Мой отец был активистом движения за гражданские права и работал в команде мэра Нью-Йорка Линдсея, открывая возможности трудоустройства для молодежи из гетто (так тогда назывался «внутренний город»[32]). Год за годом отец сталкивался с большими проблемами и прямым противодействием: бедные школы, плохие учителя, мизерные ресурсы, подлый расизм и даже убийства коллег. Так что, пока ты праздновало успехи в освоении космоса, переходя от программ «Меркурий» и «Джемини» к программе «Аполлон», я наблюдал, как Америка делает все возможное, чтобы маргинализировать меня и мои планы на будущее.
Я искал у тебя ориентиры и ждал декларации о перспективах, где нашлось бы место мне и моим амбициям. Но у тебя не было места для меня. Конечно, я не должен винить тебя за пороки всего общества. Твое поведение было симптомом, а не причиной. И я знал это. Но тем не менее ты должно знать, что я – единственный в своем поколении, кто стал астрофизиком не благодаря твоим достижениям в космосе, а несмотря на них. Источником моего вдохновения стали библиотеки, подержанные книги о космосе из букинистических магазинов, мой любительский телескоп на крыше и планетарий имени Хайдена. После некоторых колебаний в школьные годы, когда путь в астрофизику порой казался мне путем наибольшего сопротивления через общественную недоброжелательность, я стал профессиональным ученым. Я стал астрофизиком.
За пролетевшие с тех пор десятилетия ты прошло длинный путь, на котором тебе не так давно встретился предложенный президентом и одобренный Конгрессом перспективный план, возвращающий нас с околоземной орбиты обратно на Землю. Те, кто еще не понял, что это значит для будущего нашей страны, скоро поймет, – когда увидит, как развитые и даже развивающиеся страны опережают нас в технологической и экономической мощи. Кроме того, теперь ты – от топ-менеджеров до самых заслуженных астронавтов – выглядишь как средний американец. Теперь ты едино со всеми согражданами. Примеров тому – масса, но особенно наглядно это было видно, когда в 2004 году публика сплотилась вокруг телескопа имени Хаббла, твоего самого любимого беспилотного проекта. Все тогда говорили на повышенных тонах и категорически возражали против возможного завершения этой миссии, настаивая на ее продлении еще на десять лет. Необыкновенные изображения космоса, полученные «Хабблом», произвели впечатление на всех нас, равно как и истории про астронавтов шаттла, которые налаживали этот телескоп на орбите и чинили его, а также про ученых, которые извлекли массу новой информации из его данных.
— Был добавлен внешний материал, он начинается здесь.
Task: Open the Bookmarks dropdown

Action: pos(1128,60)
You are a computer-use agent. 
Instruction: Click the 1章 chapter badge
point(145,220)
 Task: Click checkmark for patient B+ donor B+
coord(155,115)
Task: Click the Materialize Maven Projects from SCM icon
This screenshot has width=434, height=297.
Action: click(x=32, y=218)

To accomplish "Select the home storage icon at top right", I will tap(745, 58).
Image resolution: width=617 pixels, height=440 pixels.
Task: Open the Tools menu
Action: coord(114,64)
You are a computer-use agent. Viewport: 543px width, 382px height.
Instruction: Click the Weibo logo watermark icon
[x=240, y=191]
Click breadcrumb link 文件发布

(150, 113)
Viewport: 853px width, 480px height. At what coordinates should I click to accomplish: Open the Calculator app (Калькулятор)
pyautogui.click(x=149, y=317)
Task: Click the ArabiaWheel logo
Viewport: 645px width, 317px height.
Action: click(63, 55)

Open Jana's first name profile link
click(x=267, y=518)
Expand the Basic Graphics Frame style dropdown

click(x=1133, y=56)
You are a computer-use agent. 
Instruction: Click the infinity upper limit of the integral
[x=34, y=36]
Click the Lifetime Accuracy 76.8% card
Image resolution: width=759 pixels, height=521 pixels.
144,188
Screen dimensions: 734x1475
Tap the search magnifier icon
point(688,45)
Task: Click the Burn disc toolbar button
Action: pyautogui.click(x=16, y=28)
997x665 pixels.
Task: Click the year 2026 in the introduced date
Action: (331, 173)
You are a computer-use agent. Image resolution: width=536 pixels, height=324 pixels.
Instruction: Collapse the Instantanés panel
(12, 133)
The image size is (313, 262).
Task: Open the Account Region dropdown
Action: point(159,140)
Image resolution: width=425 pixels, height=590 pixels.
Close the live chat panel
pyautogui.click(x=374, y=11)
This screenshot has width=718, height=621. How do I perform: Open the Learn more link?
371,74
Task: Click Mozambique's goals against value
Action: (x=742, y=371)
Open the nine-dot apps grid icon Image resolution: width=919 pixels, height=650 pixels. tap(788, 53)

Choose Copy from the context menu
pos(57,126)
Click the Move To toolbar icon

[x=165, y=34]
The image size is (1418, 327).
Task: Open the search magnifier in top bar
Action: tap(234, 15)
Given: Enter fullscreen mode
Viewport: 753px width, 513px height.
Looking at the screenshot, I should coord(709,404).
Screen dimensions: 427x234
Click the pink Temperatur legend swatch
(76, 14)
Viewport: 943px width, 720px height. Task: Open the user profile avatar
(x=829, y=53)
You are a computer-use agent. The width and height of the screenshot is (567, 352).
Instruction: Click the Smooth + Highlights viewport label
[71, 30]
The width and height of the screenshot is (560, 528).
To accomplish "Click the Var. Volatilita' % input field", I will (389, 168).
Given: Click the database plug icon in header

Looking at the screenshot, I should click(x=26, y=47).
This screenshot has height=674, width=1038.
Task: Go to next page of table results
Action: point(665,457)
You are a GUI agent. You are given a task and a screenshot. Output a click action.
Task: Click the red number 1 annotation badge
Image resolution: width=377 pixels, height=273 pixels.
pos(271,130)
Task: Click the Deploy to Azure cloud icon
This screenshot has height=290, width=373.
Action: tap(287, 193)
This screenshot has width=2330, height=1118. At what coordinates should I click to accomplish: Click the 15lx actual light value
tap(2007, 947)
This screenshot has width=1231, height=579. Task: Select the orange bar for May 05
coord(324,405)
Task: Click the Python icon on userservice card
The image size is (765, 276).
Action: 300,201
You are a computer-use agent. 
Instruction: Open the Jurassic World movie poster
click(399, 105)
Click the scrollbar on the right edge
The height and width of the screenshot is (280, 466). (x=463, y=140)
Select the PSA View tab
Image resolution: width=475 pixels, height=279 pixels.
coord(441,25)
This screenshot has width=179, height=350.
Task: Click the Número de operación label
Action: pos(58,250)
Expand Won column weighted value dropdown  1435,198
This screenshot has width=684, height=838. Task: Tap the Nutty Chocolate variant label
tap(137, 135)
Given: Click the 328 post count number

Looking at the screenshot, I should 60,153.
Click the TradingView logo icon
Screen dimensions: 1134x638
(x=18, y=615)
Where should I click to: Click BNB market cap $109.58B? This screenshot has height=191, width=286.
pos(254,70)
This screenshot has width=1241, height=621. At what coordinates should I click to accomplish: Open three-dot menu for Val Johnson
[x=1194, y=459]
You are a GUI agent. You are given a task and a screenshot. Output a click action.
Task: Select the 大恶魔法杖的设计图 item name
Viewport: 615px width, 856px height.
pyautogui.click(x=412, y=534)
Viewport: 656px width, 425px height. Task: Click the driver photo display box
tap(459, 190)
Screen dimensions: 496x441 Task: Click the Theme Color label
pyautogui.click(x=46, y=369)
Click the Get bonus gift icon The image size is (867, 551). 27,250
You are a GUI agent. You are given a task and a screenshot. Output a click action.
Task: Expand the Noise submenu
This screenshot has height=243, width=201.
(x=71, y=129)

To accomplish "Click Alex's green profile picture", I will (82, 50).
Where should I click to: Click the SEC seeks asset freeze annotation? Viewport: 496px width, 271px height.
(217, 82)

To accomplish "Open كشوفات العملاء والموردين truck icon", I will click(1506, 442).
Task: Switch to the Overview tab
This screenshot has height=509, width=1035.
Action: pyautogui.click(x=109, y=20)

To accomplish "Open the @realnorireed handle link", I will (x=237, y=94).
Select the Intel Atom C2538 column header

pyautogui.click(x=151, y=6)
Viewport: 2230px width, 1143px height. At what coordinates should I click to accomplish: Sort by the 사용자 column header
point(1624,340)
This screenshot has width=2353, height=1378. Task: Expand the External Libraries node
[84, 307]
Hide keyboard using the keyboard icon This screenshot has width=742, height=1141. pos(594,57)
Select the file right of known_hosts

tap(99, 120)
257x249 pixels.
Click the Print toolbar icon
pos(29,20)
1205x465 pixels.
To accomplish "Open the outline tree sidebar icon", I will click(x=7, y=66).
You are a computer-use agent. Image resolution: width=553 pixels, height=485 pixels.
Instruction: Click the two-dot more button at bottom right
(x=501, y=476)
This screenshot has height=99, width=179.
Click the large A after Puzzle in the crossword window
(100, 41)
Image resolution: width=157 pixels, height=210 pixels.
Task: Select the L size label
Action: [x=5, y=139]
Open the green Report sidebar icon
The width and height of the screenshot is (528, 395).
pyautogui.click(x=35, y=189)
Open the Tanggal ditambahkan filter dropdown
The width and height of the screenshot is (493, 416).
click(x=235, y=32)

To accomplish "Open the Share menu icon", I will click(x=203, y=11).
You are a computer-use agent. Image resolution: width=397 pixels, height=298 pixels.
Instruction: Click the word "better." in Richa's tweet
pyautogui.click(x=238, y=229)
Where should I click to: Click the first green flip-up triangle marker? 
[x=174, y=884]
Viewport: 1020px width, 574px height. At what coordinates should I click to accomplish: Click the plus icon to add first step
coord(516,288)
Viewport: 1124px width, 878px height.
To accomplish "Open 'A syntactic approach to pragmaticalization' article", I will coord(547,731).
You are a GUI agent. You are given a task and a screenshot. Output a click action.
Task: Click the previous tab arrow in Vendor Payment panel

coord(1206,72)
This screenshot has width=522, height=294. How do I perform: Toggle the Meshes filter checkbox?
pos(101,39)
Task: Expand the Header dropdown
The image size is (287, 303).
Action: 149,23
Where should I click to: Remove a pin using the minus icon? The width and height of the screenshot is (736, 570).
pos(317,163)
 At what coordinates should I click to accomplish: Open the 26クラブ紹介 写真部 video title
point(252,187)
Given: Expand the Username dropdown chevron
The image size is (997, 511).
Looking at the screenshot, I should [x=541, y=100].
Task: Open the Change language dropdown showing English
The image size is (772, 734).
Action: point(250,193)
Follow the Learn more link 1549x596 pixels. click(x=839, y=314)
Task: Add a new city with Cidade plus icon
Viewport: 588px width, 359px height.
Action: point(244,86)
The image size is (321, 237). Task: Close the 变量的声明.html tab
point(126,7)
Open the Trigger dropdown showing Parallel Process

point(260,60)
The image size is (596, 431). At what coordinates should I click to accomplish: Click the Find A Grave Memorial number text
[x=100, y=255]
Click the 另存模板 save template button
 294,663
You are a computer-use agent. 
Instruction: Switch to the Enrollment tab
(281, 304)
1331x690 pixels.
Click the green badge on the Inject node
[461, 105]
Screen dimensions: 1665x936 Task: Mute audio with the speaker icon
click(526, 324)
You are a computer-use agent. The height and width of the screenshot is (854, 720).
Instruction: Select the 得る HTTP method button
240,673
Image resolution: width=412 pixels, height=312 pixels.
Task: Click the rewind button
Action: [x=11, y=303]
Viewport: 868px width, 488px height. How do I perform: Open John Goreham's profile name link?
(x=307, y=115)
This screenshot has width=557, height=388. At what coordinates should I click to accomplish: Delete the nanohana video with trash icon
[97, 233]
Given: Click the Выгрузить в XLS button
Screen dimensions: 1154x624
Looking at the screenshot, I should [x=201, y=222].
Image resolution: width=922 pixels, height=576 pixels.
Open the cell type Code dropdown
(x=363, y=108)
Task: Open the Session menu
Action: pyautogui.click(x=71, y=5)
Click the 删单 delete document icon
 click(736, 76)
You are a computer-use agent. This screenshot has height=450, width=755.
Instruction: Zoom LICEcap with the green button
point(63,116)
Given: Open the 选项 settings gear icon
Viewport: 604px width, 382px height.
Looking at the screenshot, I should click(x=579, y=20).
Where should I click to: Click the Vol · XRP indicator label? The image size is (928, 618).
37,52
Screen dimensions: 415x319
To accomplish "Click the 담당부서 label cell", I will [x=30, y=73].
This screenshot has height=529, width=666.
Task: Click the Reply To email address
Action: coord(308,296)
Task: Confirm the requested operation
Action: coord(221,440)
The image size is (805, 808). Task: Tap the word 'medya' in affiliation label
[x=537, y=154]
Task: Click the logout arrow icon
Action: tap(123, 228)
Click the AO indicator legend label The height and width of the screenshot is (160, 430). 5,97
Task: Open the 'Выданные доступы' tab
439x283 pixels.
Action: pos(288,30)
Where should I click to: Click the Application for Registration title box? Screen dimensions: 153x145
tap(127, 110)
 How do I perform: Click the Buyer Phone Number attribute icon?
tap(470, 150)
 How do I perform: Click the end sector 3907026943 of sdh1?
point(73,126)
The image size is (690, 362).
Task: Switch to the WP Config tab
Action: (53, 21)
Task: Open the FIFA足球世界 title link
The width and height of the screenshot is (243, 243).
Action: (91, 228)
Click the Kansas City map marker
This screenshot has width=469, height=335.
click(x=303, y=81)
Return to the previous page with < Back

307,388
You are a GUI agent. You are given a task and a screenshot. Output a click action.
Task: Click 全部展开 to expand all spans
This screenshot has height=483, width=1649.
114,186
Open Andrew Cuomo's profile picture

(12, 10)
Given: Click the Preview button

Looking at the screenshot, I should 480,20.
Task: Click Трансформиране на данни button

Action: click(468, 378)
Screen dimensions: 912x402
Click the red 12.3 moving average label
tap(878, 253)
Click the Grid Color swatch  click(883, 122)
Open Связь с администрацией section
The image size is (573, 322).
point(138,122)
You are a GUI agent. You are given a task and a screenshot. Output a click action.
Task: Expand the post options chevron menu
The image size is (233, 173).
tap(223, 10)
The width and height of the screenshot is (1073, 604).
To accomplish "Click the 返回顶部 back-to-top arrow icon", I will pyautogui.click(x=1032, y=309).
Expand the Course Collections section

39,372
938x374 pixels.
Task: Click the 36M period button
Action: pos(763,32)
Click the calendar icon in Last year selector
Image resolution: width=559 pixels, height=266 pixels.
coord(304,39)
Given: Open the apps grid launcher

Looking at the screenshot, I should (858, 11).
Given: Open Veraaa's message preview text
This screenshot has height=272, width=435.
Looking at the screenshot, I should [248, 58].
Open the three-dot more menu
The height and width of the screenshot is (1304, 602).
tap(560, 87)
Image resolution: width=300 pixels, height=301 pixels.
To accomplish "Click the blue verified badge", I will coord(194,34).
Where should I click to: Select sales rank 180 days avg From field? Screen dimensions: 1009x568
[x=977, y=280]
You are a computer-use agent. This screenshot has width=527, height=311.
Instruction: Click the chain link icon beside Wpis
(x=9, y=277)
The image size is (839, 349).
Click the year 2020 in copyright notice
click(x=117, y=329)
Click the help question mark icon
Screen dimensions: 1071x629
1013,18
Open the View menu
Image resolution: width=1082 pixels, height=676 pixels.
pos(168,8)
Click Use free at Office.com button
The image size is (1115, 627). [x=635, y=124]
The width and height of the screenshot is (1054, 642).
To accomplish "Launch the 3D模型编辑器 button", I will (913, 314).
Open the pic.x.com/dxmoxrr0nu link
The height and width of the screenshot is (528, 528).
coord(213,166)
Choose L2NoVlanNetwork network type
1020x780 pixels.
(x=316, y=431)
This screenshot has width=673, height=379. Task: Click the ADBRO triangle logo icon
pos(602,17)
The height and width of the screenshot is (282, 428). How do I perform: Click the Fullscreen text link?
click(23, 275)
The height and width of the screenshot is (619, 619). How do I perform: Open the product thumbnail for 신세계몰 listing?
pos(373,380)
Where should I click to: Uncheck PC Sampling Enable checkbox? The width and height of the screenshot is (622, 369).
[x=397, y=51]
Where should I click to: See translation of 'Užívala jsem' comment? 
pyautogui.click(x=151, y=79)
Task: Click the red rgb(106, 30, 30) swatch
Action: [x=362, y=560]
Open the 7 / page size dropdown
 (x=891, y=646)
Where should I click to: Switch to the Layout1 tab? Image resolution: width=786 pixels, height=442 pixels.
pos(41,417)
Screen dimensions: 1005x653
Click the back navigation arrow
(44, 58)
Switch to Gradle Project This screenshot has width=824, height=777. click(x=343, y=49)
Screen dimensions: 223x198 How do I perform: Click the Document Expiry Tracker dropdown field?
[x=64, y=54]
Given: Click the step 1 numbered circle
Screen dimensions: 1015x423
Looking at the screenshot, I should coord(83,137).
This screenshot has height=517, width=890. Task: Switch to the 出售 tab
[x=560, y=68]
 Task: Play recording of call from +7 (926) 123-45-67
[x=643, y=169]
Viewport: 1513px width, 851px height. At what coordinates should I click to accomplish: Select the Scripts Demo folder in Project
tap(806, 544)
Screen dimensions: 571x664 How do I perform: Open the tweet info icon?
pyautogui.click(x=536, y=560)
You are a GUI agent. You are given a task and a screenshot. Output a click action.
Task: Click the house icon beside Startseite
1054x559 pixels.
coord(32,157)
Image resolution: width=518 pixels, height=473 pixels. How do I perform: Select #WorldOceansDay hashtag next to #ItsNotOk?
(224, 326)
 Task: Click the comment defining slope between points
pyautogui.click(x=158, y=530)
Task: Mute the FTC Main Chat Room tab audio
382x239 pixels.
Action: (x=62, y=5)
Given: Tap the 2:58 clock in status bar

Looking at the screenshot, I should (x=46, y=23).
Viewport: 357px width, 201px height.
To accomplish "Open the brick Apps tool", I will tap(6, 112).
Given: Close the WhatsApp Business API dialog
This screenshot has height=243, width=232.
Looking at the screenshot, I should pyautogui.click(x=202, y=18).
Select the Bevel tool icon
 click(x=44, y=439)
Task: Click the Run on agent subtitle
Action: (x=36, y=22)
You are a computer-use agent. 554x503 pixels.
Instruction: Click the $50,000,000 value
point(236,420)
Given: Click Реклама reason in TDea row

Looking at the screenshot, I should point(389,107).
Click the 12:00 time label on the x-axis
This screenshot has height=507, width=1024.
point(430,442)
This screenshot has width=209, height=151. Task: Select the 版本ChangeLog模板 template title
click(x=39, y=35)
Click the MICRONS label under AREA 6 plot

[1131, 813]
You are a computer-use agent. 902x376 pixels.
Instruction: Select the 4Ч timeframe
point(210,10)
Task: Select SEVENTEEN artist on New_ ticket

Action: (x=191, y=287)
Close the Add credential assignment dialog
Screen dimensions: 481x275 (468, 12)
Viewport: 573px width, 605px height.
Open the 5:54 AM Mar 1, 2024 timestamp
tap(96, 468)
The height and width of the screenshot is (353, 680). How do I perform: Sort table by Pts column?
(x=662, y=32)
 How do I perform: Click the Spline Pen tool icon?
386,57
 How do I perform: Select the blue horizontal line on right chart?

Более того, я даже вошел в круг твоих доверенных лиц, прилежно работая в твоем консультативном совете. Я осознал, что в своих лучших проявлениях ты бесподобно, и ничто в мире не может лучше тебя вдохновить нацию и породить плеяду амбициозных студентов, жаждущих стать учеными, инженерами и технологами, чтобы участвовать в величайшей в истории миссии. Ты стало фундаментальной частью американской идентичности, как в национальном, так и в мировом сознании.
Так что теперь, когда нам обоим исполнилось по сорок девять и мы вышли на пятидесятую орбиту вокруг Солнца, я хочу, чтобы ты знало, что я ощущаю твою боль и разделяю твою радость. И я надеюсь снова увидеть тебя на Луне. Но не останавливайся там. Наc зовет Марс и еще более далекие дали. С днем рождения, дружище, и даже если так было не всегда, то теперь-то я точно твой скромный слуга.